**** Source data
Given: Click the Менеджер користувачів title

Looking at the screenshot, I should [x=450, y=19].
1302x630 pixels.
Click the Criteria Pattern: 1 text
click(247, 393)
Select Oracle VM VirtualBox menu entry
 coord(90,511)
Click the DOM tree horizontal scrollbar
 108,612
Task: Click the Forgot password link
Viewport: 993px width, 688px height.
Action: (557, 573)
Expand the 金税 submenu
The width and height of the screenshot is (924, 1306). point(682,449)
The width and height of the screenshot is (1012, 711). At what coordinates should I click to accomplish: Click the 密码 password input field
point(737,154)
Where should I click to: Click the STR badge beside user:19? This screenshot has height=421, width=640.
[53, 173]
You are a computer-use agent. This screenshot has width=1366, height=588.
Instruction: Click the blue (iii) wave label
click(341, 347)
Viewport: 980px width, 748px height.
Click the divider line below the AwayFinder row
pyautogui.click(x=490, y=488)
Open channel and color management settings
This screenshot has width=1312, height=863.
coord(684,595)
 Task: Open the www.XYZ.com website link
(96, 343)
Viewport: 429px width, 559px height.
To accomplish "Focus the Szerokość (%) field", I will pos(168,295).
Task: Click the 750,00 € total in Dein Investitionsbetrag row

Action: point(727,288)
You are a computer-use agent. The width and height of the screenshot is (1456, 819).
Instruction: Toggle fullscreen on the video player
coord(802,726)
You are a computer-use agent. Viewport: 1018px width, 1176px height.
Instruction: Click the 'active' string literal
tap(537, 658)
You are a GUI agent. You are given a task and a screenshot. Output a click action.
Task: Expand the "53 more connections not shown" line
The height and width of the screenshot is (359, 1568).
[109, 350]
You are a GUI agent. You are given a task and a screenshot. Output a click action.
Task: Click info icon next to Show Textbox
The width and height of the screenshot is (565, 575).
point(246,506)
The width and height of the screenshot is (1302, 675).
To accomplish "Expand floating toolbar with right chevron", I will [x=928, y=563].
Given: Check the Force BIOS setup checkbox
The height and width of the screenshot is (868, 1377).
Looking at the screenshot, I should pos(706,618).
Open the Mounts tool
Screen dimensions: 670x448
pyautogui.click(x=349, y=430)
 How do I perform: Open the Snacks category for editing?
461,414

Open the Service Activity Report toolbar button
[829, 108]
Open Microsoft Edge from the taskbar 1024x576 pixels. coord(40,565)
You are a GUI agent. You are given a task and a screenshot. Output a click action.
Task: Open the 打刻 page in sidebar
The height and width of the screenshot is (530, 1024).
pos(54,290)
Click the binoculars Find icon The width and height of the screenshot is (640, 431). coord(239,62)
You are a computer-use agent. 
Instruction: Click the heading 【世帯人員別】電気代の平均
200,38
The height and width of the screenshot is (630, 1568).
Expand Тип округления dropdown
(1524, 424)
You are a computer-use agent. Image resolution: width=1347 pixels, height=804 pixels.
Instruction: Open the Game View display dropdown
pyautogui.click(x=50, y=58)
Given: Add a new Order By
********
_Requirement_
Write out every record, exactly as written.

_Answer to the exercise_
Given: Click the Менеджер користувачів title

Looking at the screenshot, I should [x=450, y=19].
1302x630 pixels.
Click the Criteria Pattern: 1 text
click(247, 393)
Select Oracle VM VirtualBox menu entry
 coord(90,511)
Click the DOM tree horizontal scrollbar
 108,612
Task: Click the Forgot password link
Viewport: 993px width, 688px height.
Action: (557, 573)
Expand the 金税 submenu
The width and height of the screenshot is (924, 1306). point(682,449)
The width and height of the screenshot is (1012, 711). At what coordinates should I click to accomplish: Click the 密码 password input field
point(737,154)
Where should I click to: Click the STR badge beside user:19? This screenshot has height=421, width=640.
[53, 173]
You are a computer-use agent. This screenshot has width=1366, height=588.
Instruction: Click the blue (iii) wave label
click(341, 347)
Viewport: 980px width, 748px height.
Click the divider line below the AwayFinder row
pyautogui.click(x=490, y=488)
Open channel and color management settings
This screenshot has width=1312, height=863.
coord(684,595)
 Task: Open the www.XYZ.com website link
(96, 343)
Viewport: 429px width, 559px height.
To accomplish "Focus the Szerokość (%) field", I will pos(168,295).
Task: Click the 750,00 € total in Dein Investitionsbetrag row

Action: point(727,288)
You are a computer-use agent. The width and height of the screenshot is (1456, 819).
Instruction: Toggle fullscreen on the video player
coord(802,726)
You are a computer-use agent. Viewport: 1018px width, 1176px height.
Instruction: Click the 'active' string literal
tap(537, 658)
You are a GUI agent. You are given a task and a screenshot. Output a click action.
Task: Expand the "53 more connections not shown" line
The height and width of the screenshot is (359, 1568).
[109, 350]
You are a GUI agent. You are given a task and a screenshot. Output a click action.
Task: Click info icon next to Show Textbox
The width and height of the screenshot is (565, 575).
point(246,506)
The width and height of the screenshot is (1302, 675).
To accomplish "Expand floating toolbar with right chevron", I will [x=928, y=563].
Given: Check the Force BIOS setup checkbox
The height and width of the screenshot is (868, 1377).
Looking at the screenshot, I should pos(706,618).
Open the Mounts tool
Screen dimensions: 670x448
pyautogui.click(x=349, y=430)
 How do I perform: Open the Snacks category for editing?
461,414

Open the Service Activity Report toolbar button
[829, 108]
Open Microsoft Edge from the taskbar 1024x576 pixels. coord(40,565)
You are a GUI agent. You are given a task and a screenshot. Output a click action.
Task: Open the 打刻 page in sidebar
The height and width of the screenshot is (530, 1024).
pos(54,290)
Click the binoculars Find icon The width and height of the screenshot is (640, 431). coord(239,62)
You are a computer-use agent. 
Instruction: Click the heading 【世帯人員別】電気代の平均
200,38
The height and width of the screenshot is (630, 1568).
Expand Тип округления dropdown
(1524, 424)
You are a computer-use agent. Image resolution: width=1347 pixels, height=804 pixels.
Instruction: Open the Game View display dropdown
pyautogui.click(x=50, y=58)
Given: Add a new Order By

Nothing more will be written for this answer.